Not content with simply fulfilling pre-medical requirements such as organic chemistry and physics, some pre-health students are going beyond science and taking an interdisciplinary approach to their undergraduate experience.
About one-quarter of the students in the university’s individual studies program create health-oriented majors that often include community service and international opportunities, according to program Director Joan Burton. IVSP students pull courses from various departments to create unique majors. About 80 percent of pre-med students major in biology, chemistry or biochemistry, said Wendy Loughlin, director of health professions advising.
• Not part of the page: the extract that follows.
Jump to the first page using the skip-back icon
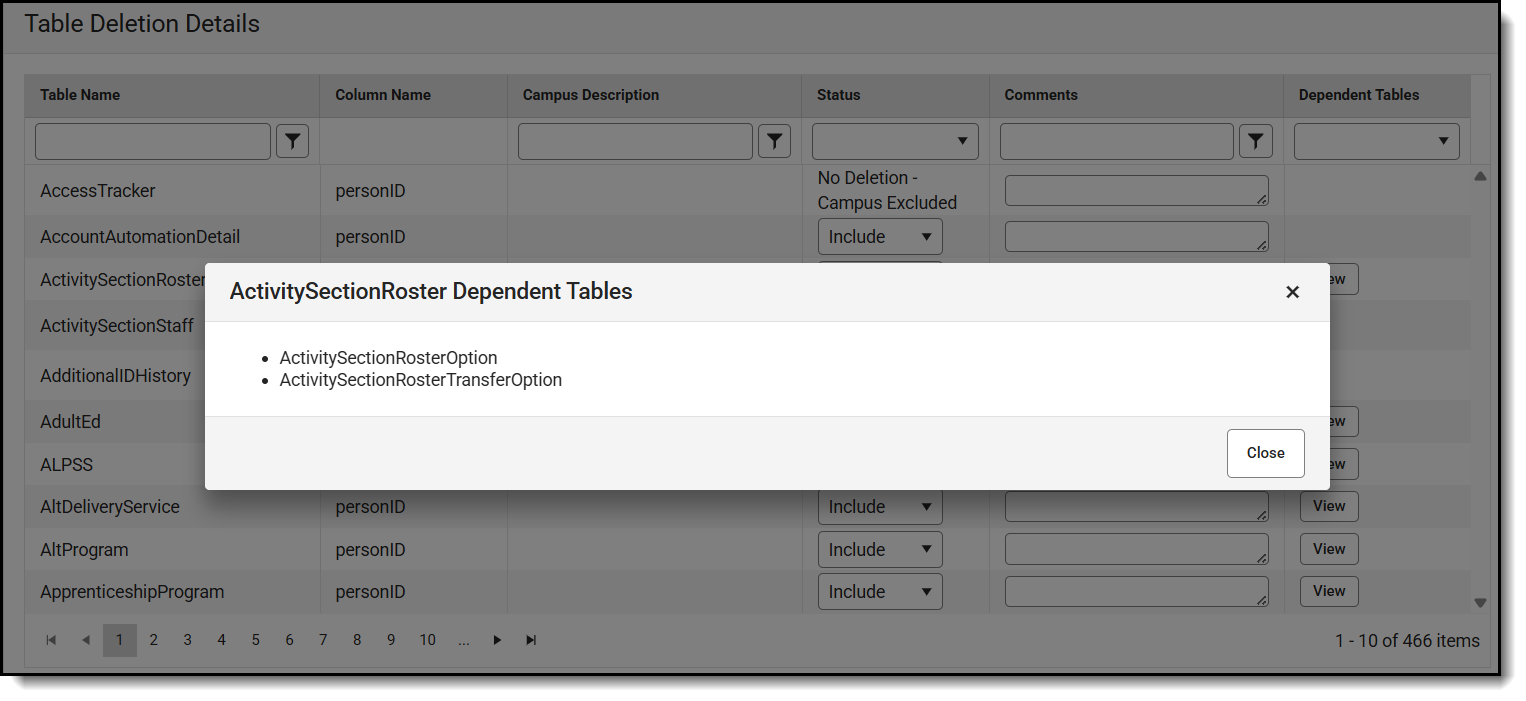point(51,640)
Caitlin Dietsche graduated this May with a degree in studies of the mind and brain. Her major integrated biology and psychology classes with courses on religion and modern art. Studying spirituality and aesthetics gave her an “alternative approach” to an area of the body that fascinated her.
Dietsche, who also majored in physiology and neurobiology, is going to medical school in the fall.
Many of the health-oriented individual studies majors involve culture and relating to patients on a level that transcends simply diagnosing a disease.
Talia Lewis, who plans to graduate this December, is majoring in health, culture and inequality studies. Reading The Spirit Catches You And You Fall Down made her want to study how cultural differences affect the healthcare system. She incorporated this topic into her major, which includes public health, sociology and communication classes.
“The purpose of it is to give me a very holistic approach to medicine and ultimately be able to … understand where patients are coming from,” Lewis said. She would like to become a family doctor in an under-served area.
Stephen Moster, who also plans to graduate this December, created a major in disability studies. In addition to studying the biological bases and social determinants of disability, his major examines cross-cultural characteristics of disabilities.
Junior Caitlin Marshall’s personal experience growing up in poverty inspired her to create a major in culture, crime and family health. She wants to understand the role cultural differences play in emergency medical care, and aspires to become an emergency room doctor.
Marshall, who bounced from criminology to biology to international business before settling on IVSP, likes that she can “jump around from college to college, but still be learning in a cohesive manner in terms of subject matter.”
The IVSP is a good option for students who “don’t want to be tied to biology or chemistry,” or for those who aren’t sure if they want to go to medical school, Dietsche said.
Sophomore Aaron Shapiro, whose IVSP proposal was approved this semester, said that if he goes to medical school, it won’t be for vocational reasons. Shapiro doesn’t see himself as a practicing physician but he wants to work in global health, which is the major he’s created. He’s studying the social determinants of health, or factors such as poverty, educational status and communication that cannot be addressed with a vaccine, but nonetheless affect health.
“[Creating your own major] is definitely a handful of work but it’s not unmanageable by any means, and if it’s something you really want to do, it’s worth it,” Shapiro said.
Although the admission process into IVSP is lengthy and at times complicated – students have to design their own course of study and find a faculty mentor – the students have found it meaningful.
“You have such ownership over what you’re doing because you made it and you’re the only one who’s doing it,” Lewis said.